[Provided passage]
What is Compassion?
Last time, we discussed the crisis we have found ourselves in over the past year and a half. We also talked about how that crisis has impacted each and every one of us not only at a societal level, but also at an individual level. We have become an angry species.
At first, we were mad that a pandemic illness had no vaccine so we needed it ASAP. Because we were mad that we had to wear a mask and social distance and limit the size of our gatherings. Then, when a vaccine rolled out, we were mad that it had come out so quickly. Too quickly some said. Then we were mad that we had to get a card proving we had been vaccinated. People were so mad about that, because they did not want the vaccine, that they spend large sums of money, even though the vaccine is free, to purchase fraudulent vaccine cards.
Not to be outdone, people were so mad about needing a vaccine against coronavirus in the first place, a vaccine that not too long ago they were mad did not exist, they started taking horse medicine to treat their COVID.
I use human COVID response as an example of what happens when anger becomes our dominant state of being. We become more and more irrational. We begin to even refuse to act in the very ways that we know will fix our situation and wind up creating more variants and make the original situation that. much. worse.
It goes deeper than merely our outward response to outside events. Eventually, we begin to direct that anger at others. We begin to blame others. We hold “them” responsible. “They” can be anyone, and are often the ones who are the least to blame. In our rush to find a scapegoat for our own inaction or for someone else to lay blame with, anything really to take any responsibility off our own shoulders, we hurt the very people who are trying to help even though they are suffering and struggling in every way that we are.
Because when anger takes root in our heart, compassion is choked out.
Compassion is defined as,
sympathetic pity and concern for the sufferings or misfortunes of others.
Our English word is actually a term borrowed from the world of religion. It originated in Latin, with its root word being Latin pati (pronounced passio), which means to suffer. It is where we get the English word passion.
The prefix, co, means roughly with. It is added to a word to say you are doing that action with someone else. Like cohabitating. Habitating with someone else. Living with them.
Compassion, then, means to suffer with someone else. When it was brought from Latin into Middle English, it often meant a literal sharing of affliction. Over time, the word has taken on a broader sense. As we might tell a six-year-old,
Compassion means we care about others, treat them with kindness, and feel a strong desire to help people in need.
That page goes on to state that, “Compassion is empathy in action.”
If you remember from a few days back, we began this discussion with a talk about empathy, which we saw was defined as
the ability to understand and share the feelings of another.
In other words, empathy is when we not only see that other people are suffering, such as walking into a place of business, seeing everyone else wearing a mas, and being asked to also put one on. We can see that everyone else around us is inconvenienced in the same way we are. Empathy is seeing this “suffering”, understanding that everyone else is suffering in same way, and then going one step further and actually understanding why.
Understanding why people are upset. Understanding why people have to be inconvenienced in this way. Empathy is this understanding.
Compassion takes us one absolutely necessary step further.
Empathy is not enough. It is not enough to just understand where people are coming from. It is helpful. In our current climate, it definitely goes a long way. We must also join them in their struggle. We must also share their feelings.
This does not mean that we feel the same way they do or adopt their opinions. Sharing someone’s feelings or suffering with them means that we shoulder some of the burden of those feelings so that they are not forced to walk that path alone.
[/Provided passage]
[Provided data]
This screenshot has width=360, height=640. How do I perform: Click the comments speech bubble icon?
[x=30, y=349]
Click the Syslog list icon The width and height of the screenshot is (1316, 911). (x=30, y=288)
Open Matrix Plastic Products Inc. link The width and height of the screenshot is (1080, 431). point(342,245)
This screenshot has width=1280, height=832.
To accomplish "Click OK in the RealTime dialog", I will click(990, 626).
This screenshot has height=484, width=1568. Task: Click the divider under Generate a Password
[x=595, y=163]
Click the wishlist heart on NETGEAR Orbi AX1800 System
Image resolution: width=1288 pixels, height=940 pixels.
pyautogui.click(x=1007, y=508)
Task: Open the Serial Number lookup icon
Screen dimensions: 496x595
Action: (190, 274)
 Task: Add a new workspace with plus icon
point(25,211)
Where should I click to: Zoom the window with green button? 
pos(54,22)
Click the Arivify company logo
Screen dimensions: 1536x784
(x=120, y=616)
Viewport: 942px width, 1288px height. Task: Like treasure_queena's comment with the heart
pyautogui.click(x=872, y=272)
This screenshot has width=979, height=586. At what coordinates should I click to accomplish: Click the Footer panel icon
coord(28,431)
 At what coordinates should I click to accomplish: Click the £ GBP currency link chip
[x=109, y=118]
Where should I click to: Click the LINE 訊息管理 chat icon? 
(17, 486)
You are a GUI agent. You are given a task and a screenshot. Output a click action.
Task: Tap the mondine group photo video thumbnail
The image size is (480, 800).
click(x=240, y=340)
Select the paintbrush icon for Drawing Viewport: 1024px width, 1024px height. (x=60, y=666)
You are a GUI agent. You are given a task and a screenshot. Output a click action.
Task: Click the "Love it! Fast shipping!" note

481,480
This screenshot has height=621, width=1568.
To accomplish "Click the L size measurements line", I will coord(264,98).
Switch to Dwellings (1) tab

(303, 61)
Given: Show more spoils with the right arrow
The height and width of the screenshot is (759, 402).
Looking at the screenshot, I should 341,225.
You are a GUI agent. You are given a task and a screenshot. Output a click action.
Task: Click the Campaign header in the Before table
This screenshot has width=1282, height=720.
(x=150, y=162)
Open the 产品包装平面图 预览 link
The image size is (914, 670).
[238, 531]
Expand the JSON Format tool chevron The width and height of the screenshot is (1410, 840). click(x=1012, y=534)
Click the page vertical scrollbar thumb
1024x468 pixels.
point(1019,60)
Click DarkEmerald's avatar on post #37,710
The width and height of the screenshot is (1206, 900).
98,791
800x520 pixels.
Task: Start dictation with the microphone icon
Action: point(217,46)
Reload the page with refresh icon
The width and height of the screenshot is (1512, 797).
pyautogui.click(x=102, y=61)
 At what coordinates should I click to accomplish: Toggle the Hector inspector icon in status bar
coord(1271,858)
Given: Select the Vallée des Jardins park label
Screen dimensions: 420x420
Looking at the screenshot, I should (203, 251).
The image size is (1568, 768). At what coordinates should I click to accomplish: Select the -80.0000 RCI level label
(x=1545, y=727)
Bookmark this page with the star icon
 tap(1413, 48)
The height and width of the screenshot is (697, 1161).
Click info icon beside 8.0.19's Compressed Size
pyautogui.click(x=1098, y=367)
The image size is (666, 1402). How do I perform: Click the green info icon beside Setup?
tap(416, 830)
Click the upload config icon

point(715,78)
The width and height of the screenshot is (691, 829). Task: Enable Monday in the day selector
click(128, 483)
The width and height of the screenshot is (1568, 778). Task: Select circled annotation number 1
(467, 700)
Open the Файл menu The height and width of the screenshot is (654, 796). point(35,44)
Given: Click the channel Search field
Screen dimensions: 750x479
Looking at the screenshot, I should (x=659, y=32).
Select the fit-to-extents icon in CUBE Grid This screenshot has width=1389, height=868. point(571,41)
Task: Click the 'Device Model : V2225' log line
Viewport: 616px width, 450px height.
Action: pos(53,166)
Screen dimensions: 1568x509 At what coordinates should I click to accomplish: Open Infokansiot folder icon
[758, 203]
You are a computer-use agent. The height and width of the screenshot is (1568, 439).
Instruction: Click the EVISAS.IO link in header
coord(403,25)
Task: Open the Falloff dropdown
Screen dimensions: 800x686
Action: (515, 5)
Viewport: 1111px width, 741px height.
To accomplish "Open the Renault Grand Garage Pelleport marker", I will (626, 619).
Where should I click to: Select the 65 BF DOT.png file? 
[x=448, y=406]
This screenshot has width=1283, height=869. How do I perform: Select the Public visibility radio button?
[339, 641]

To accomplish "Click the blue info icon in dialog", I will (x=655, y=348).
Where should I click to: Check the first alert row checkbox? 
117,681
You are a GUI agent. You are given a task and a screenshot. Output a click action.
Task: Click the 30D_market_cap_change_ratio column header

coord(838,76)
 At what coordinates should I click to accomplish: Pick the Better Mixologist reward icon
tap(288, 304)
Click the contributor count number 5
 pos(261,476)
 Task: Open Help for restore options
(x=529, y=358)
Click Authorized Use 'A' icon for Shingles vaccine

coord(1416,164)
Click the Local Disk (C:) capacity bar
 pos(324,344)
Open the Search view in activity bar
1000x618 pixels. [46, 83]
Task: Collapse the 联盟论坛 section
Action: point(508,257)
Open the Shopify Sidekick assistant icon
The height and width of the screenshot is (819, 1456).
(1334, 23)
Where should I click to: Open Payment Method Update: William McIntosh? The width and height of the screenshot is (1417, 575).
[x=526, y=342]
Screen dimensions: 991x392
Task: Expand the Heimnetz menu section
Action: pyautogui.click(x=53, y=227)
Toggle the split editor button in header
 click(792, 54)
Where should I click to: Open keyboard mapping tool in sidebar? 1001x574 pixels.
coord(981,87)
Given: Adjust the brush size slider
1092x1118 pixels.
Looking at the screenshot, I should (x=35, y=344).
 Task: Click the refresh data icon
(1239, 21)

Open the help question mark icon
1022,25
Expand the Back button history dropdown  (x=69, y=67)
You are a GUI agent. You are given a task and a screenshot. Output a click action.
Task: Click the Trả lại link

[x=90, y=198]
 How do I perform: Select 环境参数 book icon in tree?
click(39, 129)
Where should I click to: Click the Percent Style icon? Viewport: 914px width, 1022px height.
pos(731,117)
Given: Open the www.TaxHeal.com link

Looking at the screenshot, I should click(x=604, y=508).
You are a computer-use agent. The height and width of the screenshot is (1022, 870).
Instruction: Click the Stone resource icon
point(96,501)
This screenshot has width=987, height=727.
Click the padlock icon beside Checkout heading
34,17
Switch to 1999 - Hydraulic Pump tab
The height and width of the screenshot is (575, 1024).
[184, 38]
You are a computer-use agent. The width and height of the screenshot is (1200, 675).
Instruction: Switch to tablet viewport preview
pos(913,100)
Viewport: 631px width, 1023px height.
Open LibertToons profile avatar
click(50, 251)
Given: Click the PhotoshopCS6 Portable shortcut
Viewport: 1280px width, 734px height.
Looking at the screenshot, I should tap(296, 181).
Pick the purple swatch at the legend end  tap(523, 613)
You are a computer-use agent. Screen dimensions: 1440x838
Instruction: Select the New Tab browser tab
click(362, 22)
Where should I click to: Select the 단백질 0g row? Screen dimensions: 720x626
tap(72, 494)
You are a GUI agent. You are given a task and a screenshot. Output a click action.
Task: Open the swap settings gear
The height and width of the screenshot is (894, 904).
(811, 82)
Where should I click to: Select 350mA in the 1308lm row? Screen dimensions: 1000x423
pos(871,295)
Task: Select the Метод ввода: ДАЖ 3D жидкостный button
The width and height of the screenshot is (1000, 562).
[/Provided data]
Work task: Rewrite the stretch of the piece on compassion from "At first, we" through "treat their COVID.", changing every "mad" to "angry".

Output for this task:
At first, we were angry that a pandemic illness had no vaccine so we needed it ASAP. Because we were angry that we had to wear a mask and social distance and limit the size of our gatherings. Then, when a vaccine rolled out, we were angry that it had come out so quickly. Too quickly some said. Then we were angry that we had to get a card proving we had been vaccinated. People were so angry about that, because they did not want the vaccine, that they spend large sums of money, even though the vaccine is free, to purchase fraudulent vaccine cards.
Not to be outdone, people were so angry about needing a vaccine against coronavirus in the first place, a vaccine that not too long ago they were angry did not exist, they started taking horse medicine to treat their COVID.